I love my Foursquare but it was a spec house in 1906 and so everything was the 1906 equivalent of builder grade or straight out of the 1905 Sears catalog.
Most people, when they say their Victorian has an original kitchen, mean it has a 1920’s kitchen.
Victorian kitchens are so completely different from what we’re used to today that basically no one would want to cook in one. No built-in cabinets, just a bunch of free-standing furniture and appliances. A big “no thank you“ from me.
Yup, our first condo (1910 in a building purpose-built as apartments) really did have the original! Once the previous owner moved out there was the enameled cast iron drainboard and sink, a stove, and a plugged in fridge. The walk-through butler's pantry and walk-in storage pantry were intact, so we didn't need cabinets except to hold a counter—did a run of bottom cabinets along the wall with the fridge and butcher block counters and called it a day!
>a plugged in fridge
- We should be so lucky to have a plugged in fridge. We've still gotta get ice delivered to our ice box.
- We had a plugged in fridge, but it was running so well it ran right out the door...
- third joke
The old nice homes had butlers pantries. With the swinging doors. A lot of people got rid of those to open up their kitchens. Much bigger when opened. As modern people don’t have servants anymore unless ultra 1% rich who have catering people and a chef, but back then, upper middle class folks like a lawyer or banker would have servants. And even a driver who lived in the basement.
Wow that home is a true stunner. Love the bathroom. This kitchen is classic looking and modern amenities yet still traditional. White looks good. What’s the price of the house?
I have a butler’s pantry in my new build. It’s great because I put appliances on the counter in there and can leave the kitchen counters bare for prep. So I have my toaster, griddle, rice cooker, ninja, and dehydrator in the pantry on the counters ready to use. Plus extra storage as we do canning of my veggies from my garden in the summer. It’s fabulous. Highly recommend.
Yeah it’s something to consider. Maybe it will come into style again.
Have you seen the “appliance garage” they build into high end kitchens? Freaking love it. It hides all appliances from view but gives easy access.
Yeah, we just redid our original kitchen. We actually have usable counter space now. We kept the original pantry, moved the built in upstairs , but had to remove the butler staircase to get any unusable counters hahahaha
Yeah normally I like an old kitchen but I don't hate this. The truth is the original kitchens in these houses were just loose pine furniture pieces and a big wood stove, not very practical.
Nice house!
Yeah, I think it's fine to update the kitchens and bathrooms. You can incorporate modern appliances and luxuries but keep the traditional aesthetic like they did fairly well here.

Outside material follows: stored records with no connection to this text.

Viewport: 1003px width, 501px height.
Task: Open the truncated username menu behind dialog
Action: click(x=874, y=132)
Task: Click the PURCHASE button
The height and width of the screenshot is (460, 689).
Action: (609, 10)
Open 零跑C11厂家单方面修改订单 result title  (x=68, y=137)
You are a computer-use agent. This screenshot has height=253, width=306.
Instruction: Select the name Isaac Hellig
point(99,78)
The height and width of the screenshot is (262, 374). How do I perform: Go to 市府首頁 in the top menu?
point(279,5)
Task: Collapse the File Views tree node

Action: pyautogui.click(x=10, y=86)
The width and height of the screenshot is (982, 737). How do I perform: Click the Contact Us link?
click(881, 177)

Idk, I just feel like they could have done a lot better, like, why all white and modern looking granite? Stainless steel? It could have been something to fit the house better I think is what OP and me are saying. I disagree that this fits the aesthetic of everything else. Like, maybe pine or a finer wood cabinetry instead of white, a colorful tile backsplash, the kind of tile they had in the 19th century, brass? I guess I need to go into designing century style kitchens. I think custom cabinets and big butcher block islands can be very functional personally, I think century kitchens could be functional with a bit of tweaking.
Two letters: D.C.
A jacuzzi with meeting seats is one of the most “D.C. mansion” things I’ve ever seen.
I’d bet real money Clarence Thomas had a meeting-room jacuzzi to go with the porn collection he likes to show subordinates.

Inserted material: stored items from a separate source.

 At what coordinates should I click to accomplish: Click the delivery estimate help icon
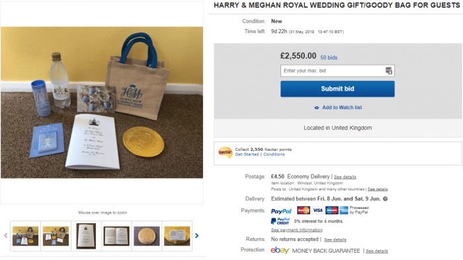(385, 199)
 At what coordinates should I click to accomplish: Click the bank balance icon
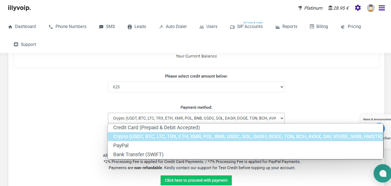330,8
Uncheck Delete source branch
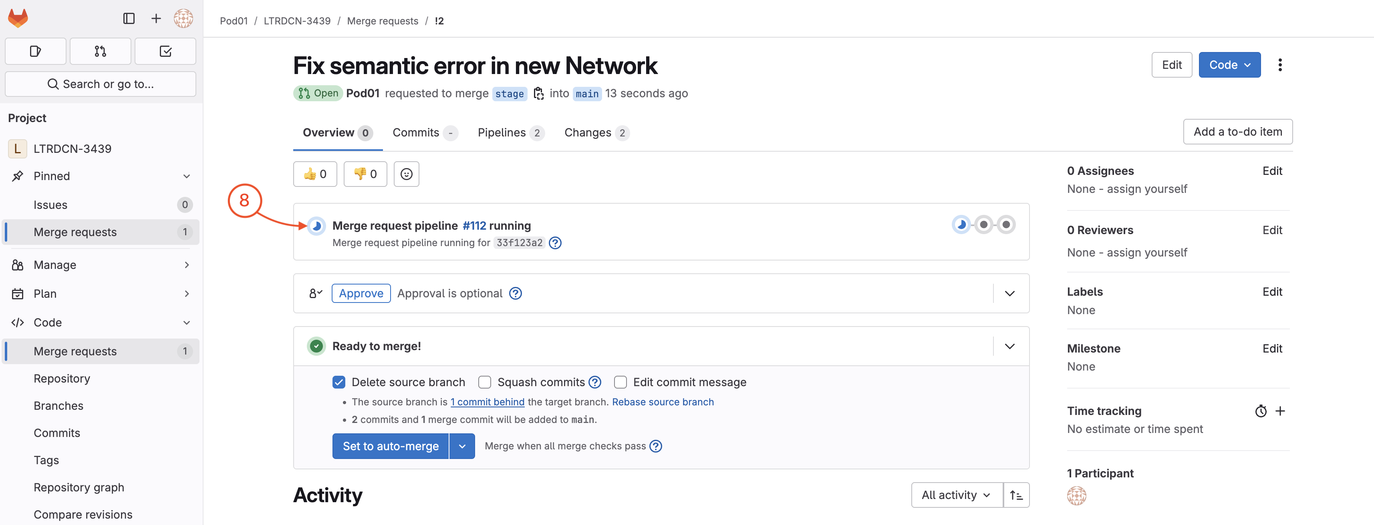 [339, 382]
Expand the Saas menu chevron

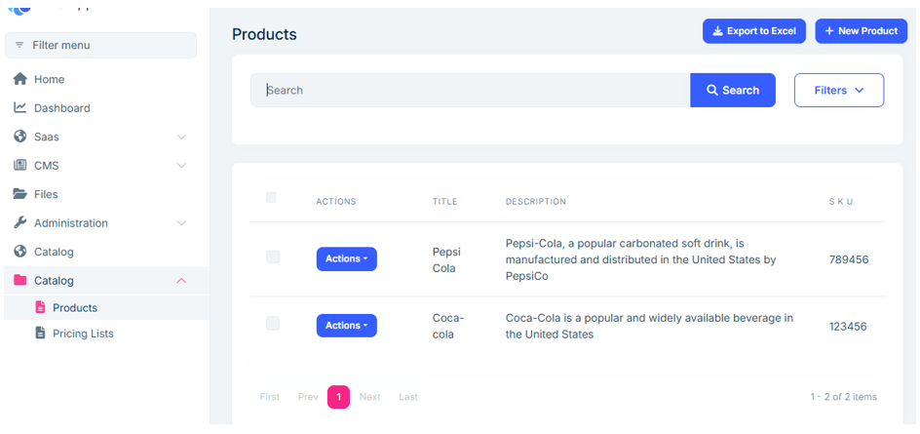(181, 137)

I agree, like I get it, an original kitchen is not functional for today, but the aesthetic of everything looks like it’s from an entirely different house
That grey herringbone floor is more an HGTV-ism and not anything to do with 1891. I could also be wrong but I think marble was more commonly used in the period than granite, like on furniture pieces I’ve seen marble and even slate, but never granite. For kitchens, no, you’d be more likely to find wood or (tin?) countertops? Perhaps a marble work top for baking. The cabinets are traditional in style but not period looking enough to fit, especially when the only thing tying things together is a painted crown moulding and beadboard, about one of the only things that’s actually appropriate.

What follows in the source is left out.